Trochę ten Renault naciągany, bo sięgając do źródeł, sama EPA napisała:
"Mack Trucks, Inc. and its business partner, Renault Vehicules Industriels, s.a. , produced 90,000 engines containing defeat devices since 1990. These engines resulted in excess NOx emissions of 860,000 tons. The company will pay a civil penalty of $13 million, and will conduct environmental projects costing $18 million."
http://yosemite.epa.gov/opa/admpress...e?OpenDocument
A konkluzja jest taka: czy VAG wiedząc o tych przekrętach i karach jednak świadomie chciał zawojować rynek osobówek swoimi trefnymi dieslami chwaląc je jako "clean diesel"? Takie postępowanie z pewnością nie stawia VAG-a jako "biednej ofiary" tylko jako cynicznego oszusta.
Ps. z radością przyjąłem nowe info, że 1.2TDI również legitymuje się nazwą EA198 i tym samym powiększa rodzinę zacnie szkodliwych jednostek VAG.
Patrząc co się dzieje w geopolityce, tzn.

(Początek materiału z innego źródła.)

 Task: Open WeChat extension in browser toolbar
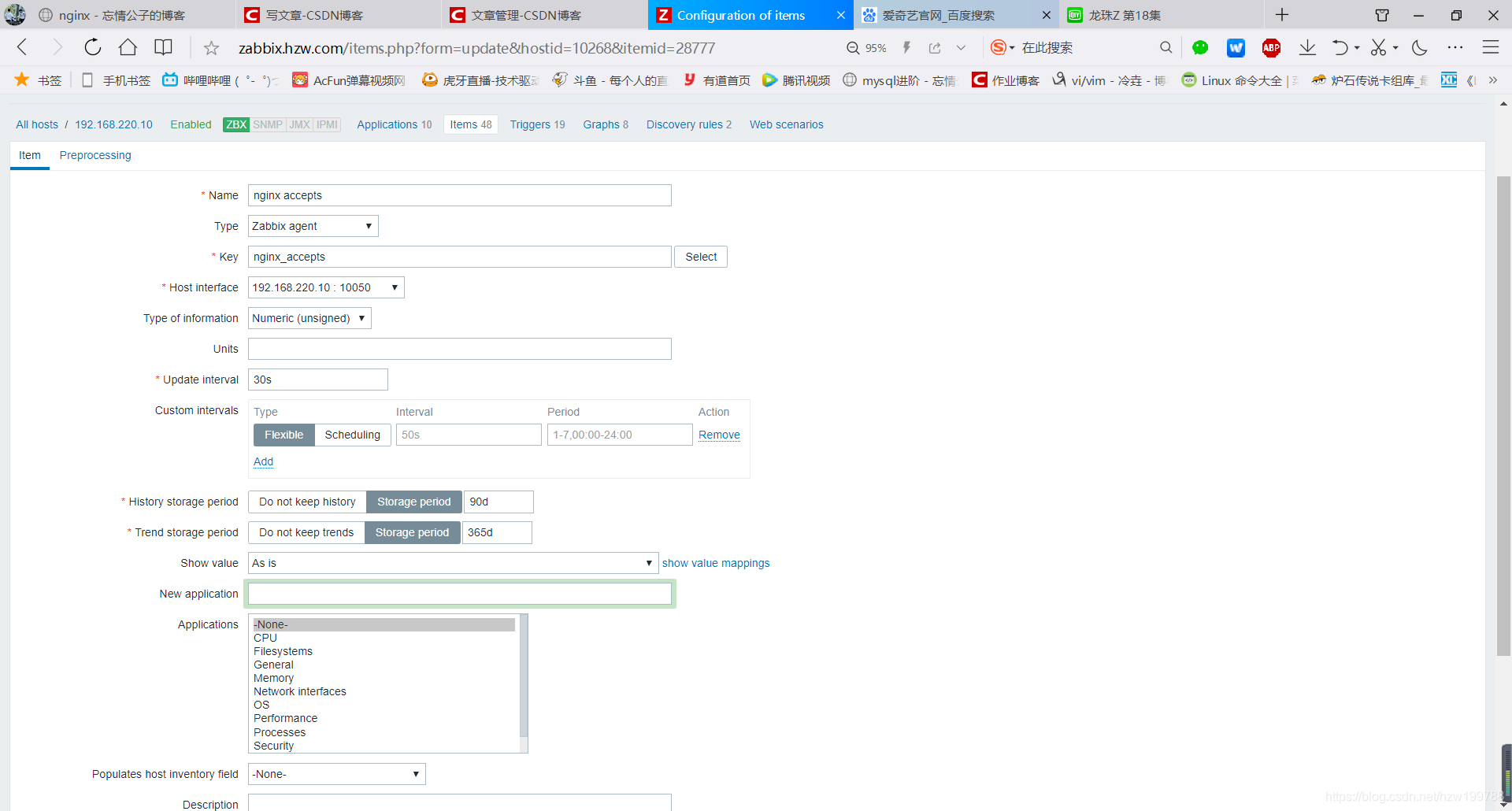(x=1200, y=47)
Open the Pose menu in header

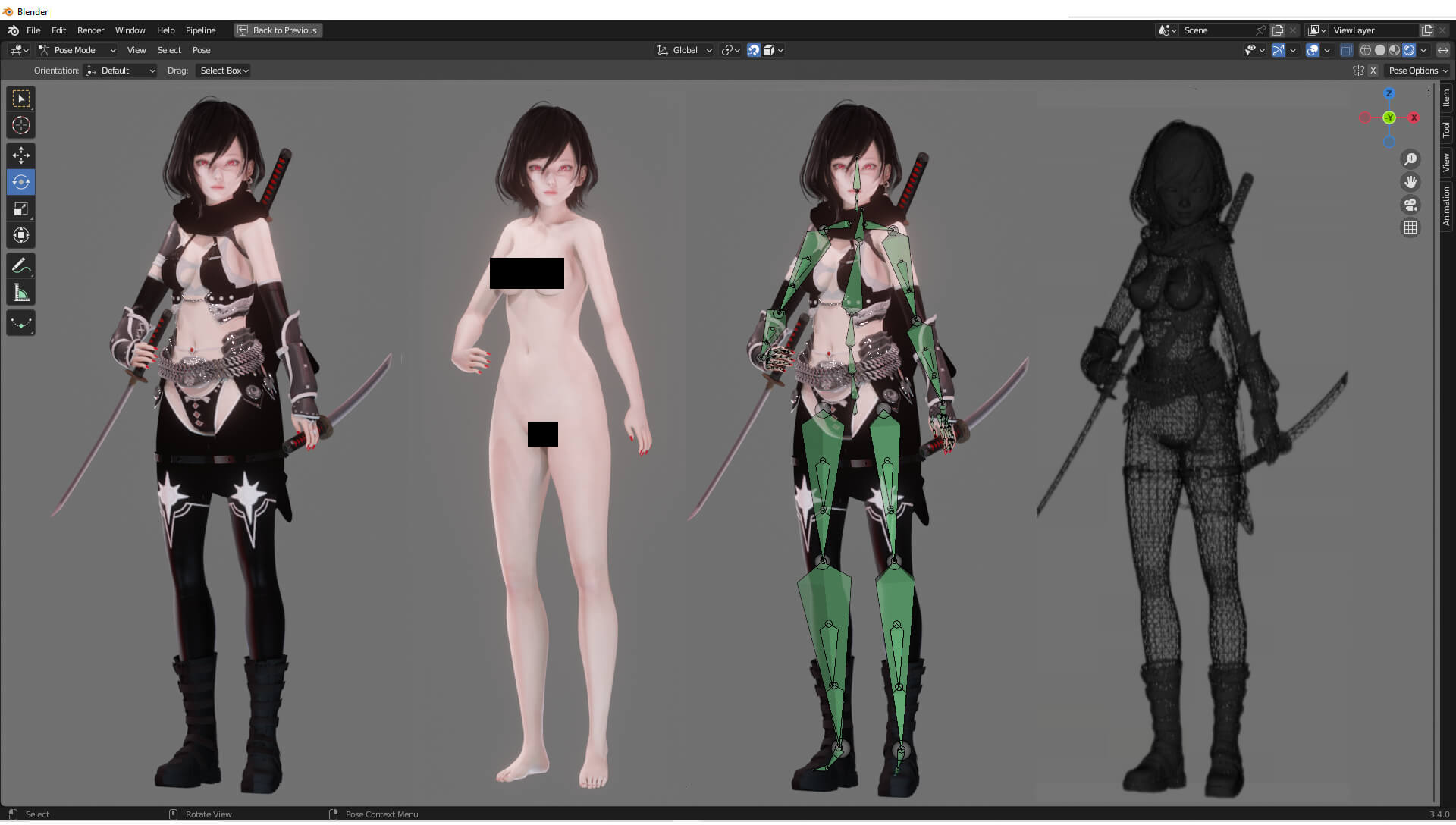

Niemcy zaczynają prężyć muskuły i wcale nie chcą obecności wojsk NATO w "swojej" Europie, to będą teraz gospodarczo łojeni po dupie przez USA.
- - - Aktualizacja - - - -
PS2 (do raportu EPA)
Nie jest jednak nigdzie napisane, że to Renault dostarczało silniki Mack Trucks
Przekładając politykę EPA (cygan zawinił,a kowala powiesili) na aferę VW, to partycypować w karze VW powinien Siemens, bo to przecież również "its business partner"![]()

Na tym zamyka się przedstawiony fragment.